Copy the records word for word, from their first line through the line containing "Action: coord(301,459)", including that line.

[Begin The input]

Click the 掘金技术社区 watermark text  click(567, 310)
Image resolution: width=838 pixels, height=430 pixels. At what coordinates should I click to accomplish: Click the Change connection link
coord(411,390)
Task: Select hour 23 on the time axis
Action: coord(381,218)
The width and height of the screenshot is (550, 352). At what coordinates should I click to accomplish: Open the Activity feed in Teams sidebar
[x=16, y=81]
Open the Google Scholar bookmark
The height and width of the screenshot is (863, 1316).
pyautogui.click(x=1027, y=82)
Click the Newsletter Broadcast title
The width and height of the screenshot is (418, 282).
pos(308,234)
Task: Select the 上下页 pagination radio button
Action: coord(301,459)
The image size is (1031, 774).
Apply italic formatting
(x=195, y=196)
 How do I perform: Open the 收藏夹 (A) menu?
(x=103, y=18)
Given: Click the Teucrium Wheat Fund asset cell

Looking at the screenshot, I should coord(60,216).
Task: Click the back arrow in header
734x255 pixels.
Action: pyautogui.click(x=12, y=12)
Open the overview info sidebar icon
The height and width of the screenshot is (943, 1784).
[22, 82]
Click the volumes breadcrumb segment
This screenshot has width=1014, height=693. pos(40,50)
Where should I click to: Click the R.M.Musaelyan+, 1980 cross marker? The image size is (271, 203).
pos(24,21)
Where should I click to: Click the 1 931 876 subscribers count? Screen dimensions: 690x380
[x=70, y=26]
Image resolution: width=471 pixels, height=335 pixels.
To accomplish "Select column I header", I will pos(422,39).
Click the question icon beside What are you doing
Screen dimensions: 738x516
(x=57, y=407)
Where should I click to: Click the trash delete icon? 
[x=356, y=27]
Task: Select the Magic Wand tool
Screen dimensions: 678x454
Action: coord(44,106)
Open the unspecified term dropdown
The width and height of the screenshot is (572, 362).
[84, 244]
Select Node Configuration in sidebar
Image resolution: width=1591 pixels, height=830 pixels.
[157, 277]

[End The input]

◆ The solution:
Click the 掘金技术社区 watermark text  click(567, 310)
Image resolution: width=838 pixels, height=430 pixels. At what coordinates should I click to accomplish: Click the Change connection link
coord(411,390)
Task: Select hour 23 on the time axis
Action: coord(381,218)
The width and height of the screenshot is (550, 352). At what coordinates should I click to accomplish: Open the Activity feed in Teams sidebar
[x=16, y=81]
Open the Google Scholar bookmark
The height and width of the screenshot is (863, 1316).
pyautogui.click(x=1027, y=82)
Click the Newsletter Broadcast title
The width and height of the screenshot is (418, 282).
pos(308,234)
Task: Select the 上下页 pagination radio button
Action: coord(301,459)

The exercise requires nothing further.